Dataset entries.

+ + + +

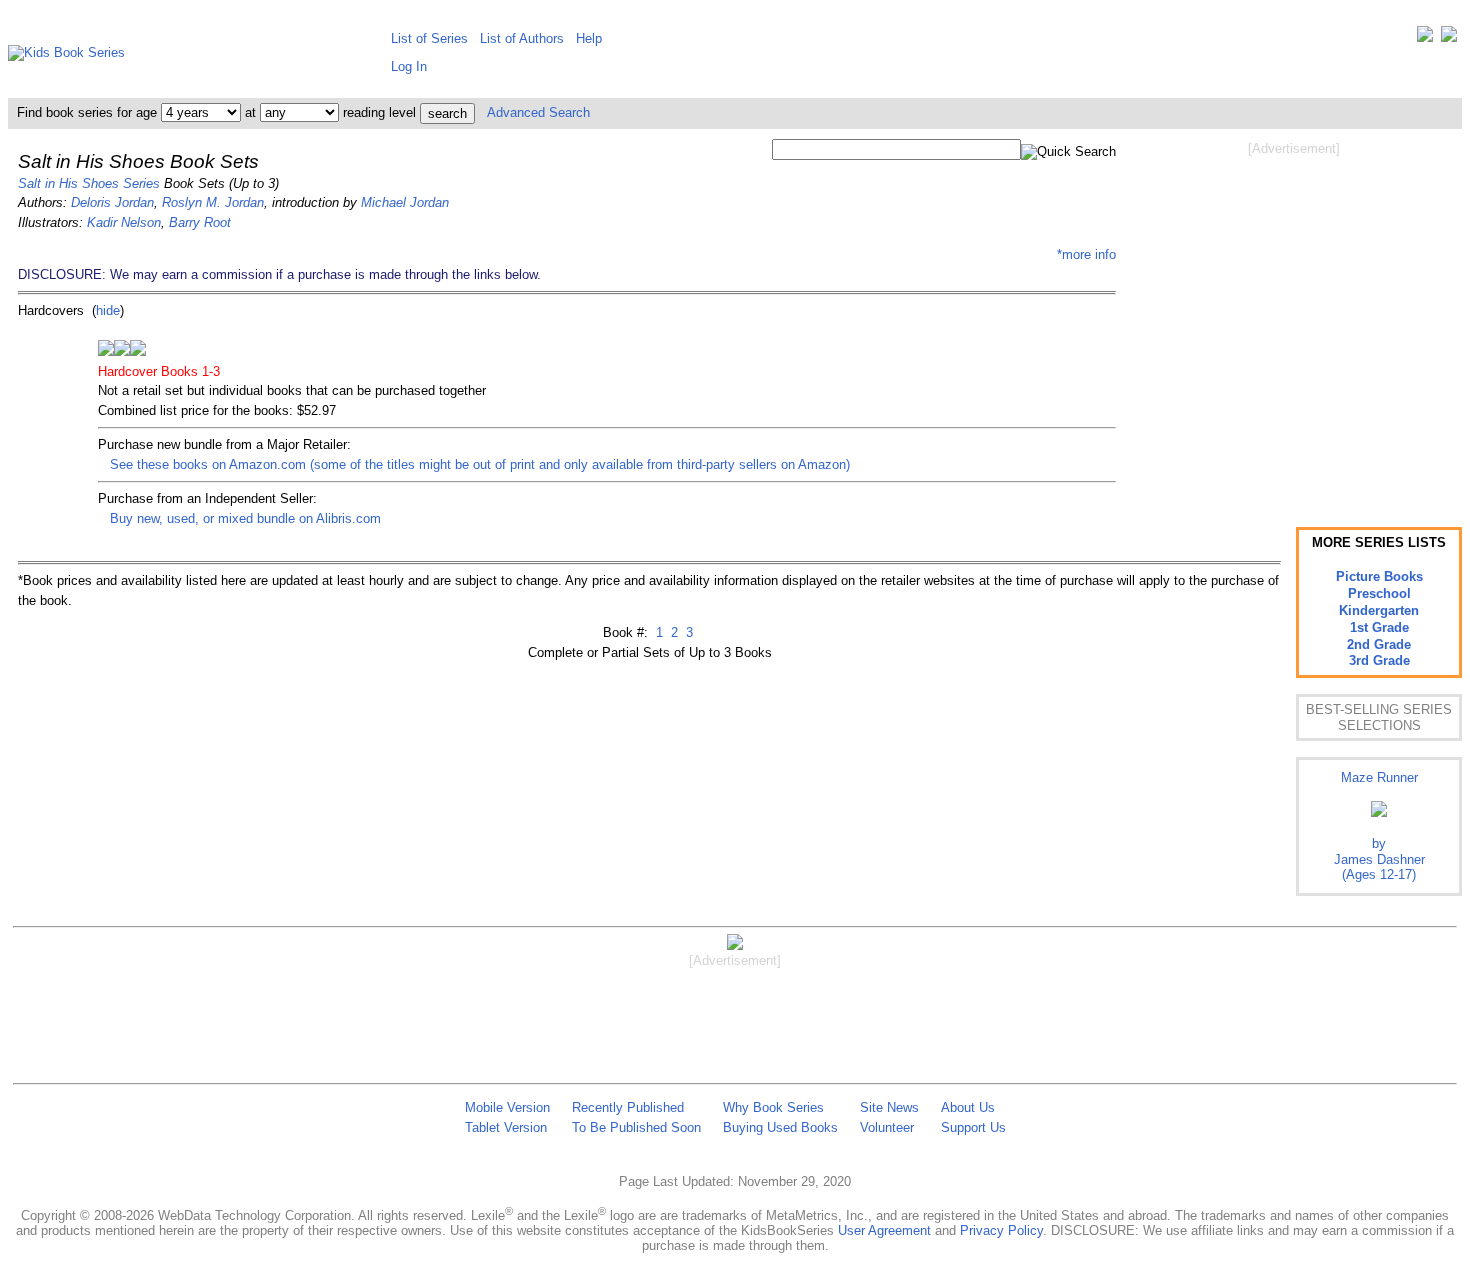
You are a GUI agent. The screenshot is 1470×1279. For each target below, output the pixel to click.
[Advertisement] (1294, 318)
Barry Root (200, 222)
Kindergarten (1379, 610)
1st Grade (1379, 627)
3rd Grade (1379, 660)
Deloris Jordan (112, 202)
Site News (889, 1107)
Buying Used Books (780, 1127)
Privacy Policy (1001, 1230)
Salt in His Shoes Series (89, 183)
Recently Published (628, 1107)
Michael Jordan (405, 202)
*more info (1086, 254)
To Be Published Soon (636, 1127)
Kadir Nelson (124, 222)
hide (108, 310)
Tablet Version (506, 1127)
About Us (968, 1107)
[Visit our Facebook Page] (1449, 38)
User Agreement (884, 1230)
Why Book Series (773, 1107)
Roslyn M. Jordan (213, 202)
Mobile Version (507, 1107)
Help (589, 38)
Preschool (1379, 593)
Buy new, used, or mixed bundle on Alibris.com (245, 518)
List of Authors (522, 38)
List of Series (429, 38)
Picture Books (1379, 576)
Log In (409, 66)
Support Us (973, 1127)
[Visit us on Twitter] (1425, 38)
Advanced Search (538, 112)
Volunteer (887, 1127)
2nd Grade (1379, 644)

+ + + +

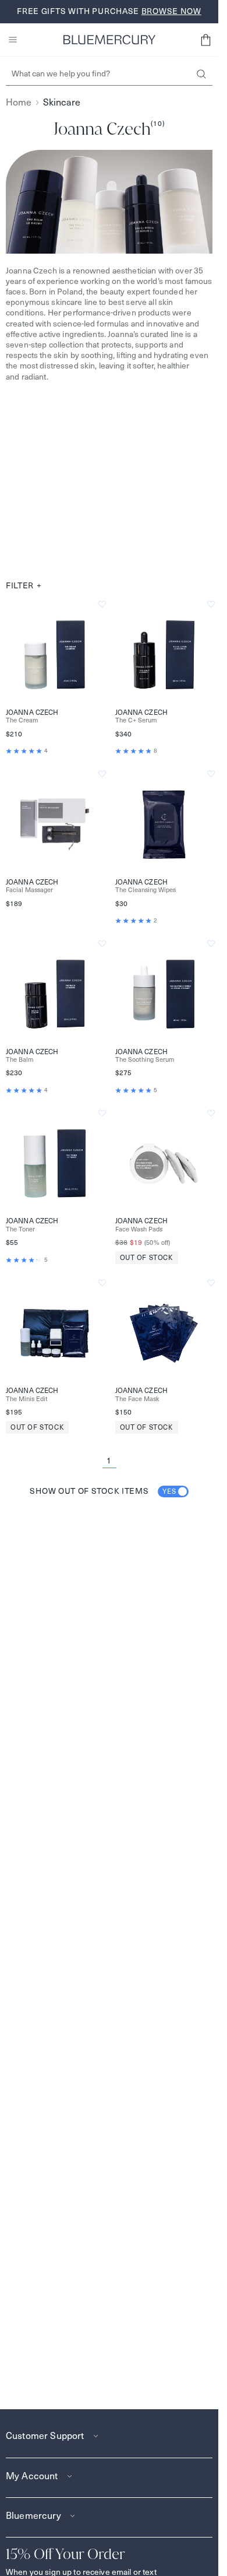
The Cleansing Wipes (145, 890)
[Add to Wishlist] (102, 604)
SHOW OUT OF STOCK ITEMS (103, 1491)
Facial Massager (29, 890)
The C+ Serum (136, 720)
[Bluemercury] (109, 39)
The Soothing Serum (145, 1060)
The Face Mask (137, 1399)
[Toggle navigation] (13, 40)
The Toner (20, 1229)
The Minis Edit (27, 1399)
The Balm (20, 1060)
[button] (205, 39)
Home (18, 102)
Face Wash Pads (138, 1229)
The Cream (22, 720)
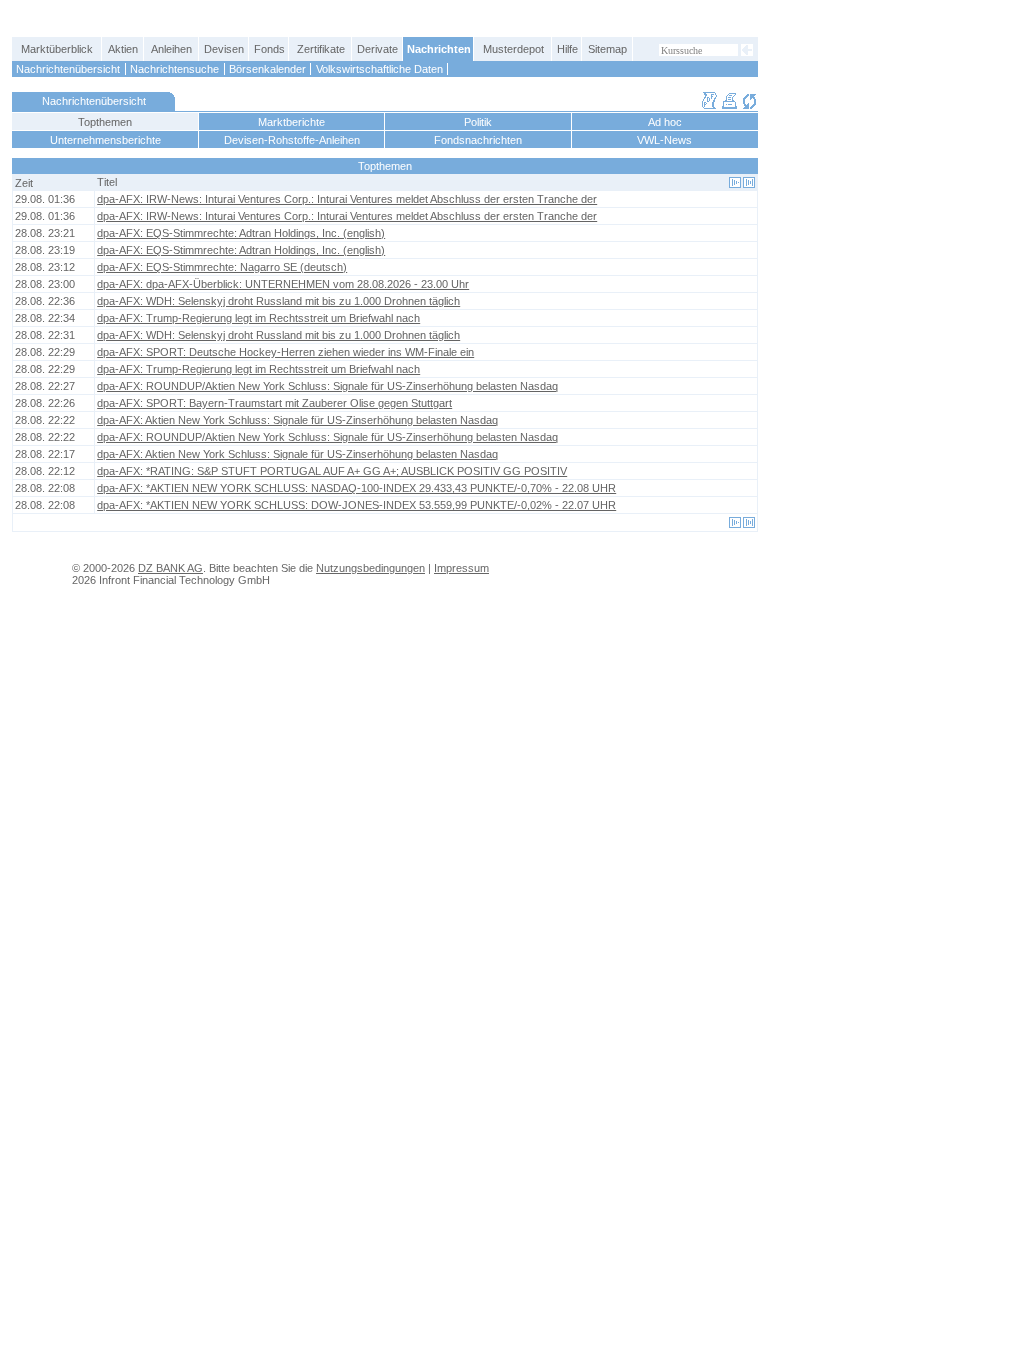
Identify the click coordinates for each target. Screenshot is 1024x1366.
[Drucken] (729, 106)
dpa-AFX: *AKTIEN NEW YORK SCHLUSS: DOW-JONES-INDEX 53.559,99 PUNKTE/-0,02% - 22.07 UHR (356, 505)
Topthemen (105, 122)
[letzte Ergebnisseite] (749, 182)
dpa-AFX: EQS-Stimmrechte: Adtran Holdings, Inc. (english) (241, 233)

+ + + +

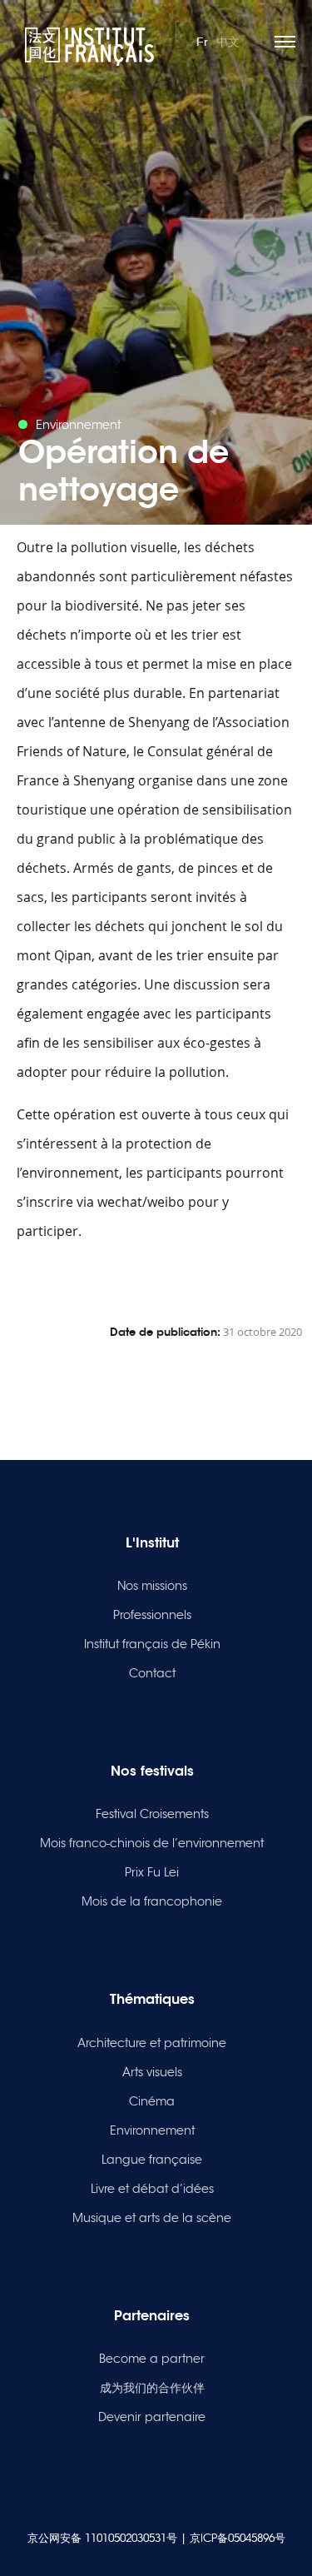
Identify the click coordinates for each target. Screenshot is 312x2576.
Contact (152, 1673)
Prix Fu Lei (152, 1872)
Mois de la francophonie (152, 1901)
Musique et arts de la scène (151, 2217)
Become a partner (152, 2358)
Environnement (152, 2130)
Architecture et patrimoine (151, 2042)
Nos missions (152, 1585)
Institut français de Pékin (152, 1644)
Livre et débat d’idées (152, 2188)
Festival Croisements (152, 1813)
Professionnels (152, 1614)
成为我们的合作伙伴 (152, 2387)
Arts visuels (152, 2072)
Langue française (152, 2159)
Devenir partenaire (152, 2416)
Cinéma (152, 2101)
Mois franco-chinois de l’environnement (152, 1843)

+ + + +

PROBLEM. List each line of the entries that holds the string "Visit".

RESULT FOR THIS TASK.
[Visit our Facebook Page] (1449, 38)
[Visit us on Twitter] (1425, 38)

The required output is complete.